>>>>>
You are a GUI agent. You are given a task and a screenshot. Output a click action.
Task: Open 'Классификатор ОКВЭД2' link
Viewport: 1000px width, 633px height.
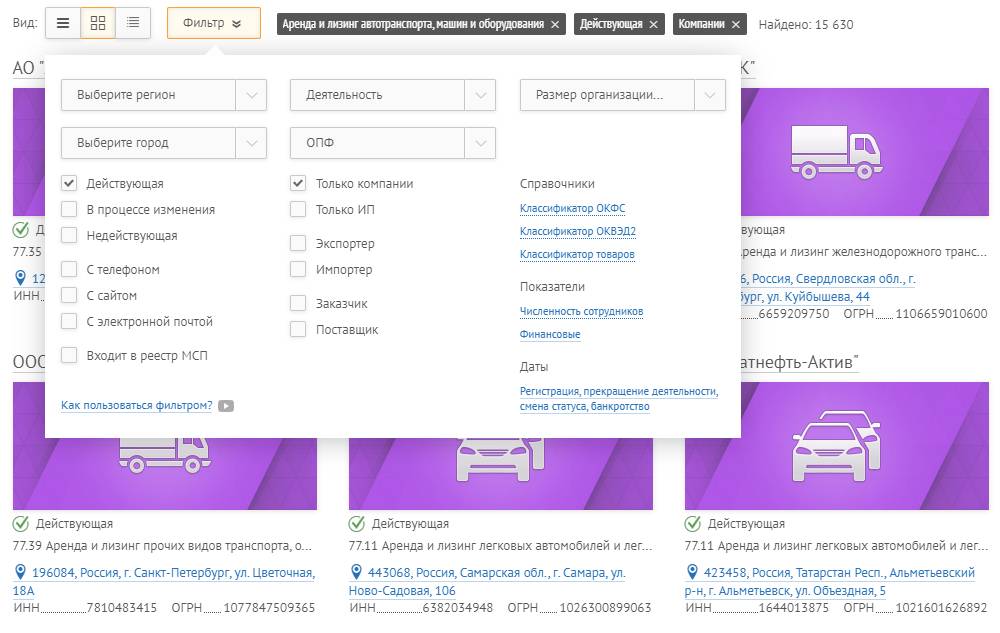[578, 231]
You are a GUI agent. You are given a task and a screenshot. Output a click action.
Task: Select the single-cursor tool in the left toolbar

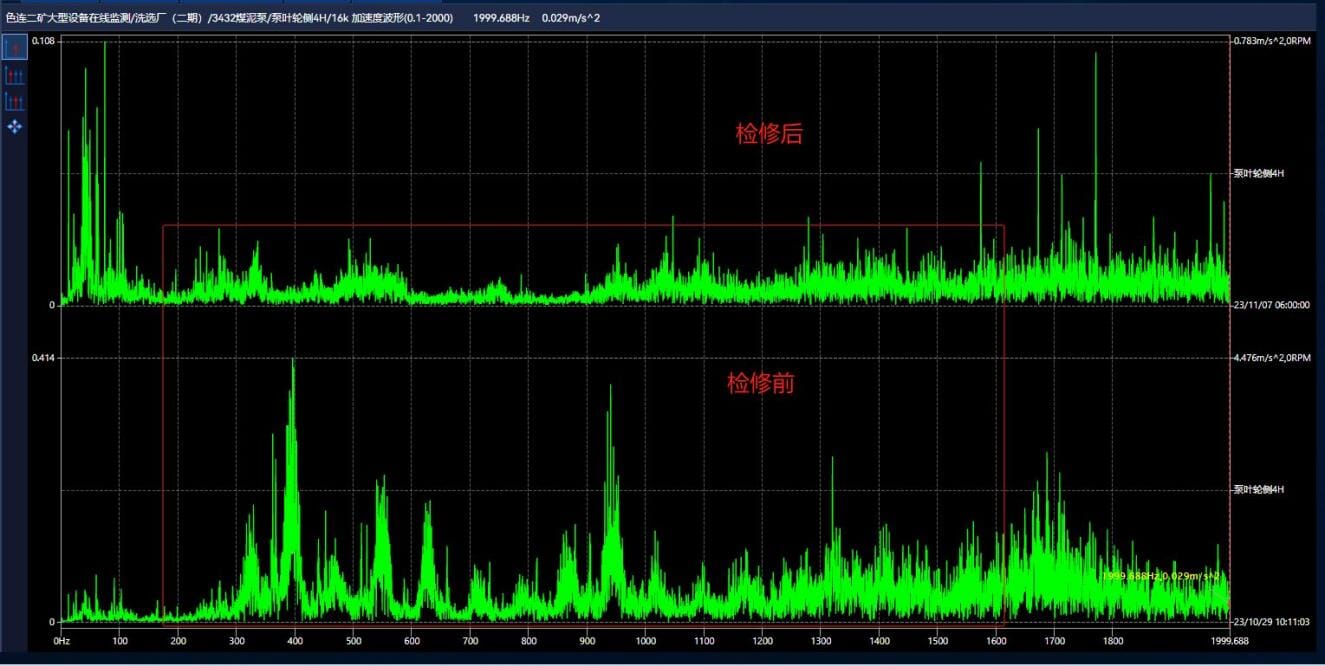coord(15,48)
<<<<<
- WHAT YOU NEED TO DO:
Copy the records above exactly. The pictures are not part of the copy.

- EXPECTED ANSWER:
You are a GUI agent. You are given a task and a screenshot. Output a click action.
Task: Open 'Классификатор ОКВЭД2' link
Viewport: 1000px width, 633px height.
[578, 231]
You are a GUI agent. You are given a task and a screenshot. Output a click action.
Task: Select the single-cursor tool in the left toolbar

coord(15,48)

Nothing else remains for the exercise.